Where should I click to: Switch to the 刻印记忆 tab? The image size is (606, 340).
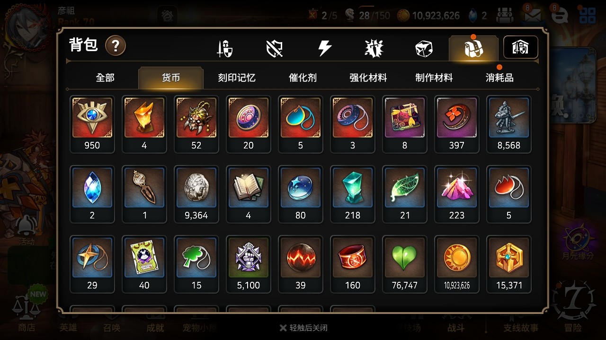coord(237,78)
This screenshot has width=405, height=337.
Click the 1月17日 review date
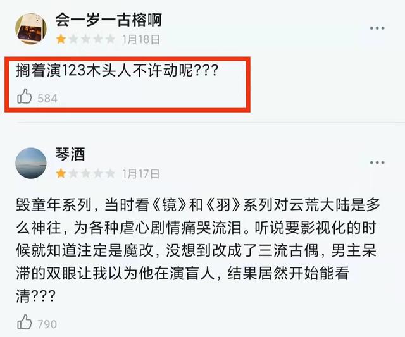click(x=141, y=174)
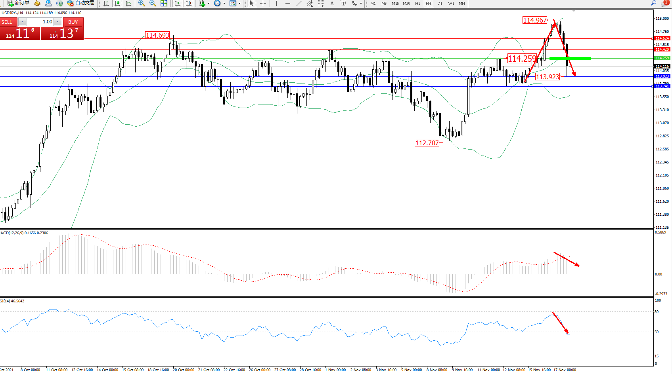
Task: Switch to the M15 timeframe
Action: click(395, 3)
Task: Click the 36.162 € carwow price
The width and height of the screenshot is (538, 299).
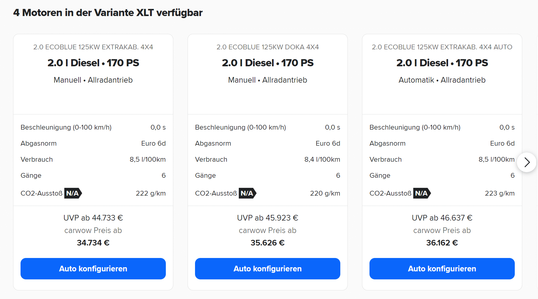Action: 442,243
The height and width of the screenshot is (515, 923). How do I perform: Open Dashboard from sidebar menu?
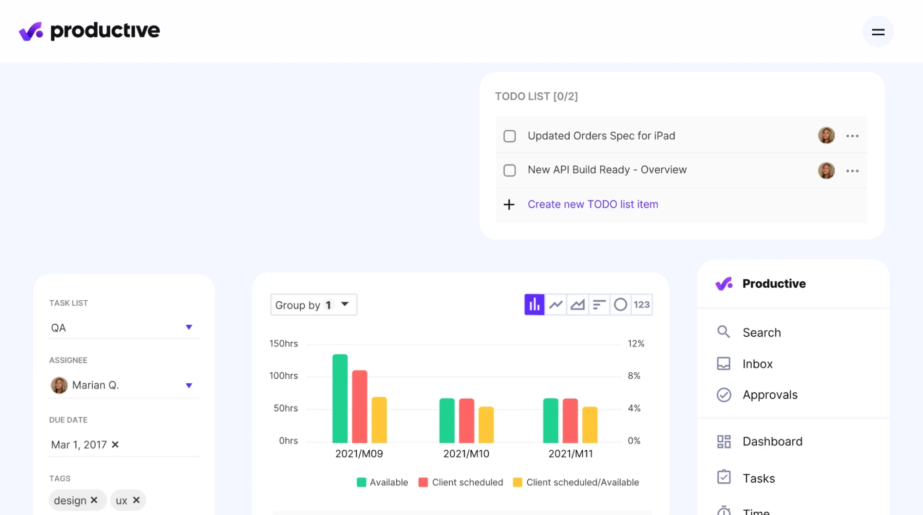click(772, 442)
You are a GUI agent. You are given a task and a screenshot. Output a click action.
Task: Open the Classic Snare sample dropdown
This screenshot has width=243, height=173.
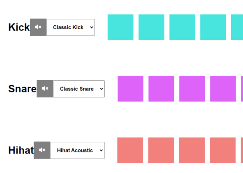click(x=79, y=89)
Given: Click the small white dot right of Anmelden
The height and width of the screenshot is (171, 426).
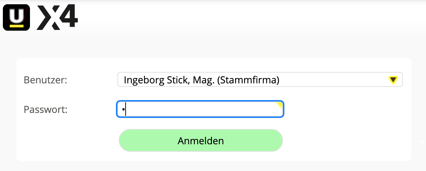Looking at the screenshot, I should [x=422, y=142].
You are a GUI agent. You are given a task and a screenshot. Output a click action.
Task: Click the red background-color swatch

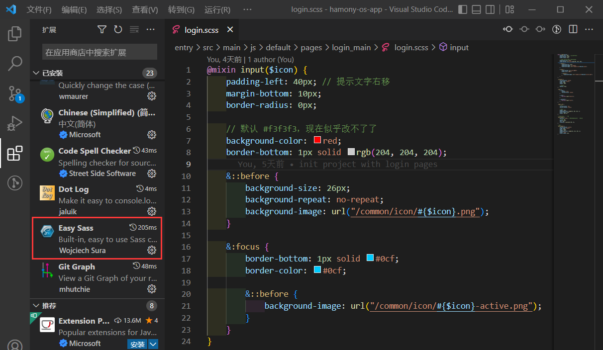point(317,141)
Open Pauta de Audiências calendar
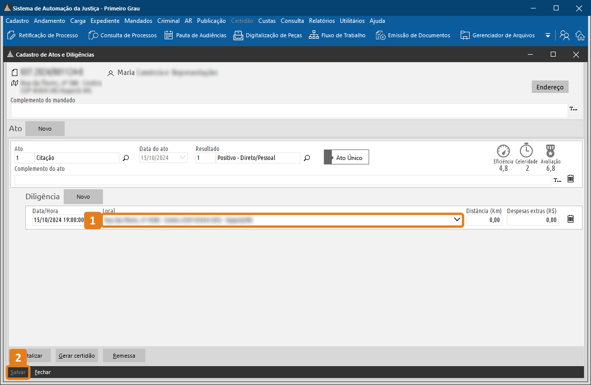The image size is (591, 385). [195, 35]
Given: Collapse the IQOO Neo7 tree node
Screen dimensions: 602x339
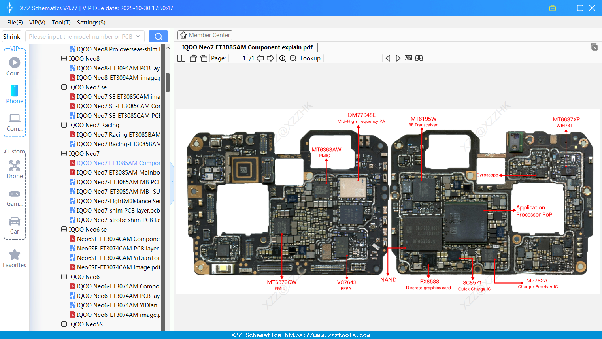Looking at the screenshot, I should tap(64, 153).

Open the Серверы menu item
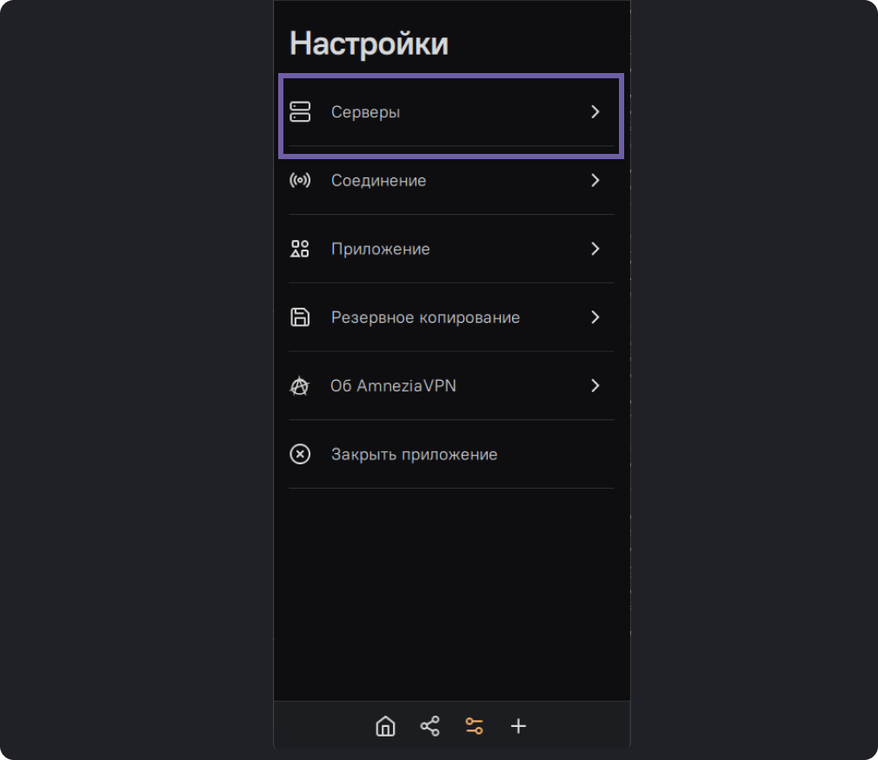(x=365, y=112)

▬▬▬▬▬▬▬▬▬▬

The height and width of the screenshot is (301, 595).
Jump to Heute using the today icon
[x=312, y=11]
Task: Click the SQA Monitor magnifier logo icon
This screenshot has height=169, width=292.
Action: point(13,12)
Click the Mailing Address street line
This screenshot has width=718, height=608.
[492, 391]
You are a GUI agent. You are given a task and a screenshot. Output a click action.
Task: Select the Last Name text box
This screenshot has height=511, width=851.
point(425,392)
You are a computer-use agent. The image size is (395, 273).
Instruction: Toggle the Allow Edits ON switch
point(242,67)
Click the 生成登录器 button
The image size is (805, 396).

▬▬▬▬▬▬▬▬▬▬

Word for word, retype the lines in the entries above that run from the one with "Where should I" through the one with "Given: Collapse the IQOO Neo7 tree node". Both ends count; pictures do not.

Where should I click to: Switch to the 刻印记忆 tab? The image size is (606, 340).
coord(237,78)
This screenshot has width=405, height=337.
Click the 1月17日 review date
click(x=141, y=174)
Task: Switch to the M15 timeframe
Action: click(395, 3)
Task: Click the 36.162 € carwow price
The width and height of the screenshot is (538, 299).
Action: 442,243
The height and width of the screenshot is (515, 923). How do I perform: Open Dashboard from sidebar menu?
click(772, 442)
You are a GUI agent. You are given a task and a screenshot. Output a click action.
Task: Open the Classic Snare sample dropdown
This screenshot has width=243, height=173.
click(x=79, y=89)
Given: Click the small white dot right of Anmelden
The height and width of the screenshot is (171, 426).
Looking at the screenshot, I should [x=422, y=142].
You are a GUI agent. You are given a task and a screenshot. Output a click action.
Task: Click the red background-color swatch

point(317,141)
Open Pauta de Audiências calendar
The image size is (591, 385). [195, 35]
Given: Collapse the IQOO Neo7 tree node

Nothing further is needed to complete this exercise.